Abstract

Electrocatalytic nitrogen reduction reaction (NRR) and hydrogen evolution reaction (HER) are intriguing approaches to nitrogen fixation and hydrogen production under ambient conditions, given the need to discover efficient and stable catalysts to light up the “green chemistry” future. However, bottlenecks are often found during N2/H2O activation, the very first step of NRR/HER, due to energetic electron injection from the surface of electrocatalysts. It is reported that the bottlenecks for both NRR and HER can be tackled by engineering the energy level via low‐valent transition‐metal doping, simultaneously, where rhenium disulfide (ReS2) is employed as a model platform to prove the concept. The doped low‐valent transition‐metal domains (e.g., Fe, Co, Ni, Cu, Zn) in ReS2 provide more active sites for N2/H2O chemisorption and electron transfer, not only weakening the NN/OH bonds for easier dissociation through proton coupling, but also elevating d‐band center toward the Fermi level with more electron energy for N2/H2O reduction.

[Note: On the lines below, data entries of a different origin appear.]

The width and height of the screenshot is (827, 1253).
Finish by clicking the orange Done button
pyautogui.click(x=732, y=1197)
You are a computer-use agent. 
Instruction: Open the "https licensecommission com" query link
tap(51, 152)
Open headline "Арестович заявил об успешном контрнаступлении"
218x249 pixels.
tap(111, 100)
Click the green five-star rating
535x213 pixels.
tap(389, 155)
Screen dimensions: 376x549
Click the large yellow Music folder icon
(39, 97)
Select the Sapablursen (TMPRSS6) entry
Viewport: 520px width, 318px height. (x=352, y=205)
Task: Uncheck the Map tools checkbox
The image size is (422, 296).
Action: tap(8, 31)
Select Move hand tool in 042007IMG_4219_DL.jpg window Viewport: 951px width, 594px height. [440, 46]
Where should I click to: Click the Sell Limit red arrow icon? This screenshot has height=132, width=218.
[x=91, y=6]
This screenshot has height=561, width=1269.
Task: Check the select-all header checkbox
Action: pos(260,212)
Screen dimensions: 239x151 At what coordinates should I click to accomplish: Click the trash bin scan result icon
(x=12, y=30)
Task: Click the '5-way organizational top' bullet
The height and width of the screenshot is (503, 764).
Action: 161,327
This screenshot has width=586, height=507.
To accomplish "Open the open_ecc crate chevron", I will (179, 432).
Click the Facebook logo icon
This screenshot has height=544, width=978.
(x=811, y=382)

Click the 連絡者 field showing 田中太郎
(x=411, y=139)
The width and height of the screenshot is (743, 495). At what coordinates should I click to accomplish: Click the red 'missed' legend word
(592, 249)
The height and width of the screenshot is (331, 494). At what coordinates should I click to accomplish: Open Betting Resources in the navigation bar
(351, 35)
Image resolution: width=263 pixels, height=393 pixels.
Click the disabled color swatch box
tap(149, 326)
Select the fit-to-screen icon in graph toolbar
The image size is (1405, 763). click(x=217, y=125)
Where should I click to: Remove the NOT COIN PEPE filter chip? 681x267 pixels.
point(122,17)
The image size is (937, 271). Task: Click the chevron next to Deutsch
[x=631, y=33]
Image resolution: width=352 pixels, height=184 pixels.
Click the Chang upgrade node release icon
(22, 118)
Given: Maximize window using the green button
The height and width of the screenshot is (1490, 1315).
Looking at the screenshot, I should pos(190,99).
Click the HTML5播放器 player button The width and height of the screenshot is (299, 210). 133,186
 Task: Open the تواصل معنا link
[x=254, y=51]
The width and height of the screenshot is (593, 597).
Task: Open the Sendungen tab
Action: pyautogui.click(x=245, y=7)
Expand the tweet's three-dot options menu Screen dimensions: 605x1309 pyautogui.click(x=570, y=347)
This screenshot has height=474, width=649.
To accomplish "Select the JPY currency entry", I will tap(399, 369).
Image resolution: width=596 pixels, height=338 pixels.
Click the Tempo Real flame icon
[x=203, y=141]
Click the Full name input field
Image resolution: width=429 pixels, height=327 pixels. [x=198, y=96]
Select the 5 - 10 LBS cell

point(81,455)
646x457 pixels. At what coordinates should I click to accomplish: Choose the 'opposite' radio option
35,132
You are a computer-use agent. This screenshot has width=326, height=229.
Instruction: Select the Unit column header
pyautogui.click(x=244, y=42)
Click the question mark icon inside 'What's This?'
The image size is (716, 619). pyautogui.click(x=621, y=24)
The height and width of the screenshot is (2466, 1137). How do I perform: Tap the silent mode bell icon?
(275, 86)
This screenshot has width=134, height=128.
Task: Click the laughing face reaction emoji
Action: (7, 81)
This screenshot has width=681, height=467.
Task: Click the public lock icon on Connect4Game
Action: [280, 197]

As a result, it is found that iron‐doped ReS2 nanosheets wrapped nitrogen‐doped carbon nanofiber (Fe‐ReS2@N‐CNF) catalyst exhibits superior electrochemical activity with eightfold higher ammonia production yield of 80.4 µg h−1 mg−1cat., and lower onset overpotential of 146 mV and Tafel slope of 63 mV dec−1, when comparing with the pristine ReS2.